Rebjahr 2026
Das Rebjahr 2026 zeigte sich im Frühjahr von der freundlichen Seite. Die Temperaturen waren weder zu heiss, noch hat es viele Nassperioden gegeben. Am Tag herrschte genügend viel Sonne, die Nächte waren kühl, was den Pilzdruck reduzierte. Die Reben, auch die Junganlage entwickelten sich sehr schön und gesund.

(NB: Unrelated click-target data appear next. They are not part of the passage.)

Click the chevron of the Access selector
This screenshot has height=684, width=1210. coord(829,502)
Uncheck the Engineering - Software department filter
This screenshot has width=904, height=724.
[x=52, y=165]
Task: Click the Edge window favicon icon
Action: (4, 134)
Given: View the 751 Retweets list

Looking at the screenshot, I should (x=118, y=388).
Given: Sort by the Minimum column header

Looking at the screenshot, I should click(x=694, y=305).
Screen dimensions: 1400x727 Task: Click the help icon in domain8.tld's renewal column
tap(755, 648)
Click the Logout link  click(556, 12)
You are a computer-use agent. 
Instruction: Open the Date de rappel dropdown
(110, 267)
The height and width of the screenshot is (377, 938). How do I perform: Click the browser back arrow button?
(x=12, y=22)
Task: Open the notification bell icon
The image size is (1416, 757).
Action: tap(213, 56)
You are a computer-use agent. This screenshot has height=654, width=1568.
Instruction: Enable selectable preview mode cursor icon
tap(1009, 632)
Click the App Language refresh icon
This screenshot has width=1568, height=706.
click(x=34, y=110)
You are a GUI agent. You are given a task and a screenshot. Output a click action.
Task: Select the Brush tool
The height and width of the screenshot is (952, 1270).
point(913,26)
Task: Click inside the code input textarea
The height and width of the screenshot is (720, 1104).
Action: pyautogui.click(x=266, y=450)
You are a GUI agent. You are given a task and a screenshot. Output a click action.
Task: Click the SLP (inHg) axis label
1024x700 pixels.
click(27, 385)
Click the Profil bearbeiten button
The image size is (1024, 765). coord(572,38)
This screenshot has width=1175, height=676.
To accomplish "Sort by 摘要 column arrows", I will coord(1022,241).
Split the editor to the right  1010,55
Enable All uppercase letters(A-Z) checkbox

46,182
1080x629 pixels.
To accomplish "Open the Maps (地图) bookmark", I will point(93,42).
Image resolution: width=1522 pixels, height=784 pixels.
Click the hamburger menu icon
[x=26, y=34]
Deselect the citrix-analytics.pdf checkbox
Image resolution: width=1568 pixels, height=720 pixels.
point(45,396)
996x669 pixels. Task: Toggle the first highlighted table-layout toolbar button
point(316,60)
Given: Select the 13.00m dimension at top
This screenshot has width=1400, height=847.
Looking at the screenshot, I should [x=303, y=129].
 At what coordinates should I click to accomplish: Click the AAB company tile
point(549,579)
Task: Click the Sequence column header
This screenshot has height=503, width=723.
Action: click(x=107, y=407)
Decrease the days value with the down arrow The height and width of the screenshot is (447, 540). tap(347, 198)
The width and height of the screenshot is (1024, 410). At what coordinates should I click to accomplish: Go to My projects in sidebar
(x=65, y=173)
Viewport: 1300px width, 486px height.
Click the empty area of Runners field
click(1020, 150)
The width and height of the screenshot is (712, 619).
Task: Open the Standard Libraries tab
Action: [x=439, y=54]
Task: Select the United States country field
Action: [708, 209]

Laut MeteoSchweiz erlebte die Schweiz einen überdurchschnittlich warmen Frühling: Mit einer Durchschnittstemperatur von 6.2 °C lag er 1.2 °C über dem Mittel der Referenzperiode 1991–2020. In vielen Regionen war der Frühling zugleich deutlich zu trocken. Bereits im März zählte man an über 30 Messstationen einen der drei trockensten Märzmonate. Auch der April war in weiten Teilen der Schweiz niederschlagsarm, besonders in der Ostschweiz mit teils weniger als 30 % des üblichen Monatsniederschlags. Im Mai blieb es schweizweit weiterhin unterdurchschnittlich nass. Auch der Juni folgte diesem Trend. Einzelne heftige Hagel-Ereignisse zogen glücklicherweise an Liestal vorbei.
Trotzdem blieb die Bodennässe bis Ende Mai solide, was den Jungreben die Trockenperioden vereinfachte. Generell war der Wuchs kräftig und auch die Blüte voll. Der Behang war eher überdurchschnittlich. Bis ende Juni waren die Reben sehr gesund. Die enorme Trockenperiode von Juni bis August hatte aber für die Jungreben negative Auswirkungen. Sie bekundeten Mühe mit der Fruchtbildung. 50% des Ertrags der Jungreben mussten wir einbüssen. Unser Projekt mit den Jungreben Blanc de Noir zu machen mussten wir verschieben.. Die Altreben zeigten sich robust und bildeten sehr gesunde, kleine Beeren aus.
Es deutet sich erneut früh ein eher frühes Erntefenster Mitte September an. Es dürfte ein gutes Jahr geben, mit hohen Zuckerwerten und eher zu tiefen Säurewerten.